The Ministry of Coal made a significant move on Thursday by transferring an upfront amount of ₹704 crore to six coal-bearing states in India. The payout marks the first instalment of the upfront amount for 18 coal mines that were successfully auctioned under the sixth round and the second attempt of the fifth round of commercial coal mine auctions.
The six states that received the upfront payment are Chhattisgarh, Jharkhand, Madhya Pradesh, Maharashtra, Odisha, and West Bengal. Chhattisgarh received ₹147 crore, Jharkhand ₹130 crore, Madhya Pradesh ₹188 crore, Maharashtra ₹18 crore, Odisha ₹199 crore, and West Bengal ₹18 crore.
Under the Coal Mine Development and Production Agreement (CMDPA), successful bidders of the coal mines are required to submit the upfront amount to the Ministry of Coal, which is then transferred to the respective states where the mines are located. These payouts are made in installments.

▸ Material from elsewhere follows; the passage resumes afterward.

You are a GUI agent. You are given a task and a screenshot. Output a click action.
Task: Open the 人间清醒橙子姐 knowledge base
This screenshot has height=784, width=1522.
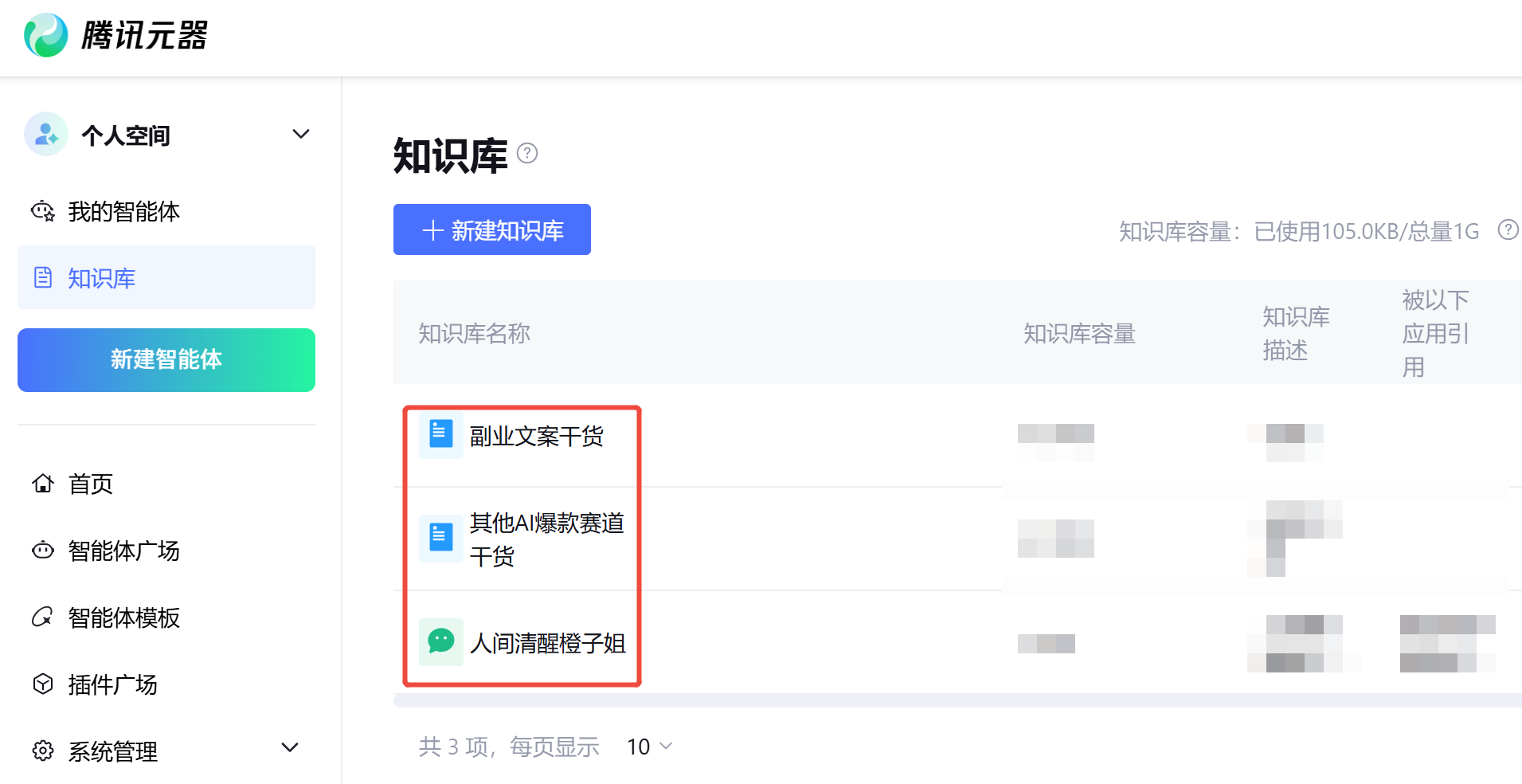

It is worth noting that the remaining three installments will be directly paid by the bidders to the respective state governments. This financial arrangement enables the states to receive the necessary funds for development and welfare initiatives associated with the coal mines.
The significant financial infusion received by the six states will play a crucial role in fueling development and fostering growth in their respective regions. The funds can be strategically invested in infrastructure development, educational facilities, healthcare services, and various welfare initiatives. Moreover, these resources will be instrumental in uplifting marginalized communities and supporting essential development projects in the states.

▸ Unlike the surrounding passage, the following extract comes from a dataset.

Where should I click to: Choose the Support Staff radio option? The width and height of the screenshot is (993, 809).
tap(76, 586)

The revenue generated from the operation of these coal mines holds immense potential for the states to strengthen their financial capacity further. This can be channeled towards crucial welfare programs and projects aimed at uplifting the lives of citizens and supporting the overall development of the states.
With this financial support, the states will be better equipped to address the developmental needs of their regions and improve the standard of living for their residents. The investments in key sectors will contribute to the socio-economic growth of the states, driving progress and prosperity in the long run.